Los Angeles is notorious for traffic jams and aggressive drivers. Devon Fitzgerald, a cyclist, is familiar with both.

“A lot of LA folks are in a rush," he said, "and it’s very easy for them to prioritize their speed over your safety.”

The city is known for its car culture because Los Angeles is spread out and public transportation is either slow or limited. As a result, people drive everywhere, causing congestion almost any time of day.

But even with an intimidating commute, Fitzgerald would still want to ride his bicycle to work.

“I like the fact that it simplifies a lot of the aspects of travel," Fitzgerald said. "For instance, I don’t have to worry about parking, ever.”

However, Roger Rosas, who drives, says bicycles are dangerous for the cyclist and the driver.

“You always have to make sure you look to the other side because you’re going to dodge this guy cause you don’t want to do a hit and run," he said. "You can also get in a car crash as a result of that.”

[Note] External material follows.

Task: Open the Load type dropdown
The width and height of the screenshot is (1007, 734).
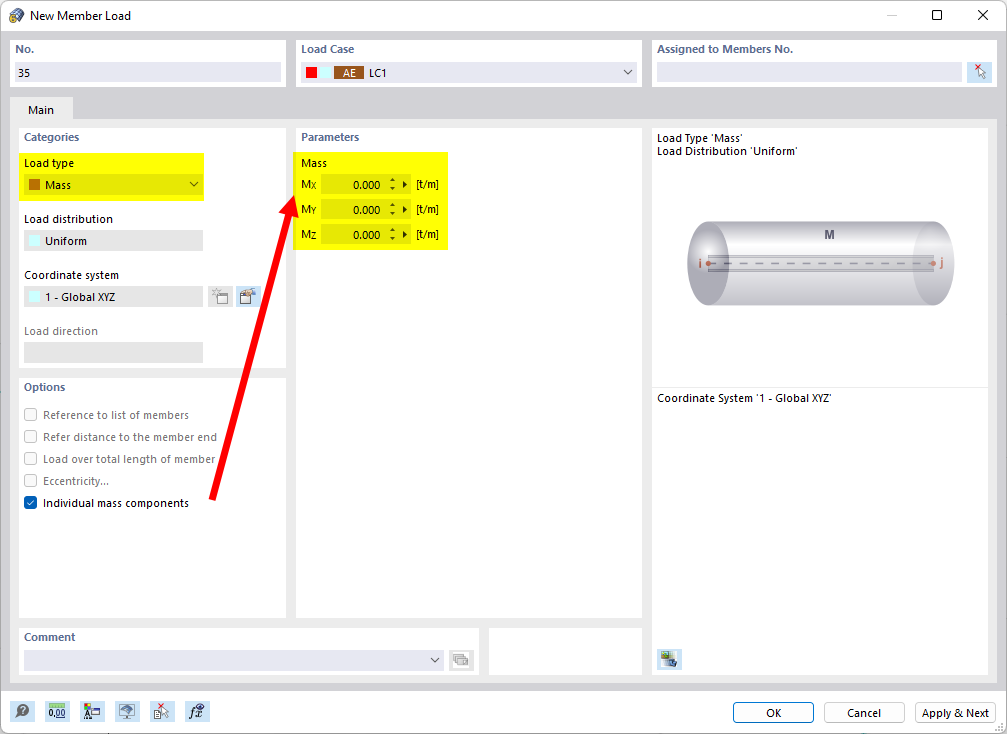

To make cycling safer, some bicyclists in Los Angeles, who live and work near each other, are commuting together in what's called a “bike train.”

“You’re a big enough group that cars don’t have the same behaviors as if you are just one person," said Nona Varnado, who co-founded L.A. Bike Trains. "And you’re also with an experienced cyclist.”

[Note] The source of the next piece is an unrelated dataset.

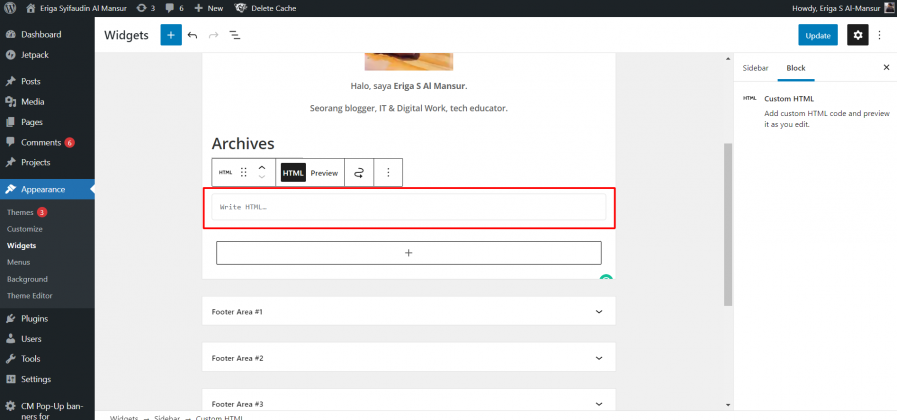
Task: Move the block up with the arrow
Action: point(262,167)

L.A. Bike Trains launched in May 2013 and the number of participants and routes around the city has been growing.

“We specifically design each route so we avoid problem intersections,” Varnado said.

The routes range from 7 to almost 32 kilometers long. That makes L.A. Bike Trains unique compared to other cities, says Herbie Huff, a transportation expert at University of California Los Angeles.

She says, in recent years, urban planners in L.A. have been considering more bike lanes.

“The city has added more bike lanes in the last two fiscal years than in the previous 30 fiscal years combined,” Huff said.

Varnado, of L.A. Bike Trains, prefers separated or elevated bike lanes. “I think that we should have far greater infrastructure than a few little paint lines on the street,” she said.

Huff says bike lanes provide the flexibility a bike train doesn't have.

“With anything that runs on a fixed schedule whether it’s a bike train or a train, there are only so many people that can make that schedule,” Huff said.

Varnado, of L.A. Bike Trains, says bike trains can do what a bike lane cannot.

“We want people to develop that mental sense of security and confidence by riding together in a group,” she said.

Her aim is to make it so that bike trains are an ingrained part of Los Angeles culture, where people can hop on and off, just as they would when traveling on a bus.